Heteroaggregation between polystyrene micro(nano)plastics and dibutyl phthalate mediates toxicity reduction in macroalgae: Physiological and transcriptomic evidence from Gracilariopsis lemaneiformis.

Although micro(nano)plastics (MNPs) and phthalate esters (PAEs) ubiquitously co-occur in marine environments, their interactions and combined toxicity on macroalgae are poorly characterized. This study investigated the toxic effects and underlying mechanisms of individual and combined exposure to polystyrene (PS) particles (SPS, 80 nm; LPS, 5 µm) and dibutyl phthalate (DBP) on Gracilariopsis lemaneiformis. Results showed that DBP significantly inhibited algal relative growth rate (RGR) and photochemical efficiency while disrupting redox homeostasis. Both SPS and LPS adsorbed onto the surface of G. lemaneiformis, but they did not affect RGR. Combined experimental characterization and molecular dynamics simulations unveiled that DBP adsorption onto PS accelerated heteroaggregation, leading to decreased DBP and PS bioavailability. Consequently, DBP + PS co-exposure reduced PS particles adsorption on algal surface and alleviated the adverse effects of DBP on G. lemaneiformis growth.

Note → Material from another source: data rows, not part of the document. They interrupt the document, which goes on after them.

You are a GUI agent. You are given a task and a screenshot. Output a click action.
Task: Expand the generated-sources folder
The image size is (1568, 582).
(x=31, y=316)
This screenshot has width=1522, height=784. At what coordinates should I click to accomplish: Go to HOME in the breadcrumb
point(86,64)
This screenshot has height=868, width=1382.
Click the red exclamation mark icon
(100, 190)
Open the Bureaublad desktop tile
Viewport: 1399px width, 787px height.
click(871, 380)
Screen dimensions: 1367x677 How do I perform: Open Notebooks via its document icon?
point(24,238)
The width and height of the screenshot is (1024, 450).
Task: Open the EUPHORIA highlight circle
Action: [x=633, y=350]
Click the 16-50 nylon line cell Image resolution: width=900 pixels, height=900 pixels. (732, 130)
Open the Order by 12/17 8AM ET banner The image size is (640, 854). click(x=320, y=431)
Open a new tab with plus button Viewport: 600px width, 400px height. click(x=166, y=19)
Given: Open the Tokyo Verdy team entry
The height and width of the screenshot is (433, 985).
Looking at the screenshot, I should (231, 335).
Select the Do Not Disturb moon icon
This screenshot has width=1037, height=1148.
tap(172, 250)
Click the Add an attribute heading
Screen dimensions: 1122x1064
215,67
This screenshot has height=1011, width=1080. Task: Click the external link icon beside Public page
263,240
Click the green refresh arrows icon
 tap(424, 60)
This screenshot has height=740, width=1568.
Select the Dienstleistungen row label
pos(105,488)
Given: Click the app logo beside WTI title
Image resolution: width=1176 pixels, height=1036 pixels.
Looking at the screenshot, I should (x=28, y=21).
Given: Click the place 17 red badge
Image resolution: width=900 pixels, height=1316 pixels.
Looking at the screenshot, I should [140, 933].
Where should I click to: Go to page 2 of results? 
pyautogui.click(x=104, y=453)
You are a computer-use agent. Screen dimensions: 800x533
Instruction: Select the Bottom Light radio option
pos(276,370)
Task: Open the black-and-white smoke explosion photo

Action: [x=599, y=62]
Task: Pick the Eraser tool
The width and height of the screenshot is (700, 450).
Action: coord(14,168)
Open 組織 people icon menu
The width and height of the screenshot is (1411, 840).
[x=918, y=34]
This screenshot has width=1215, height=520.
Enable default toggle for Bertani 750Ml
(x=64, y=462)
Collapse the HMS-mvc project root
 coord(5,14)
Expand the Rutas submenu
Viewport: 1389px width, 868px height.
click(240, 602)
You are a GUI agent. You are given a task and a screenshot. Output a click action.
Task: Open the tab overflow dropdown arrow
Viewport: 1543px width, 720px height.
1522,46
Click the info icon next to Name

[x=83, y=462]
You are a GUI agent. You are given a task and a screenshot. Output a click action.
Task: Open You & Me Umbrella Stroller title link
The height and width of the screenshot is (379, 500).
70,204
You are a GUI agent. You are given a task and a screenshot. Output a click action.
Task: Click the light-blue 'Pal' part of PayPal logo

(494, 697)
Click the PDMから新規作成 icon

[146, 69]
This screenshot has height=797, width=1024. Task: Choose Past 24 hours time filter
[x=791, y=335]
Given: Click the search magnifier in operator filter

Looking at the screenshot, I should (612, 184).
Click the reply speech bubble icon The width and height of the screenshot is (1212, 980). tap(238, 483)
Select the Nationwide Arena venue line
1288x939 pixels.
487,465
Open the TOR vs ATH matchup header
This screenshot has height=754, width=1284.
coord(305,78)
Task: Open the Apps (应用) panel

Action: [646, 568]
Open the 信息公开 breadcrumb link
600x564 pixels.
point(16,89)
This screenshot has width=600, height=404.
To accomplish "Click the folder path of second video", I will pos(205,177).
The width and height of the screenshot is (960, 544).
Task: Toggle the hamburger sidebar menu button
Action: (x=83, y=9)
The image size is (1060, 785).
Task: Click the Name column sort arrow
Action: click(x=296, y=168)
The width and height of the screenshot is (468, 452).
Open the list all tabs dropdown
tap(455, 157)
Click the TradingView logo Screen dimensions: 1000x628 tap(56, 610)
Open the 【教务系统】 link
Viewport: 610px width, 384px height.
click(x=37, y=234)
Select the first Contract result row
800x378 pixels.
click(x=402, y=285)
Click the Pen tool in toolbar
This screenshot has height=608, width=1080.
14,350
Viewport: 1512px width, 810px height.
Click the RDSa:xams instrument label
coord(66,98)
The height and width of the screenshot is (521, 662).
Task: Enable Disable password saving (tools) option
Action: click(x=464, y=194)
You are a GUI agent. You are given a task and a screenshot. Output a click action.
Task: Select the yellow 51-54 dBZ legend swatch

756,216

Transcriptomic analysis indicated that DBP+PS co-exposure and DBP alone similarly downregulated the key metabolic pathway of G. lemaneiformis, including photosynthesis, carbohydrate metabolism, oxidative phosphorylation, and nitrogen metabolism. Single exposure to SPS or LPS suppressed photosynthetic and carbon fixation gene expression while upregulating energy metabolic pathways. This study can provide a molecular-scale perspectives for assessing the combined ecological risks of MNPs and PAEs in the marine environment.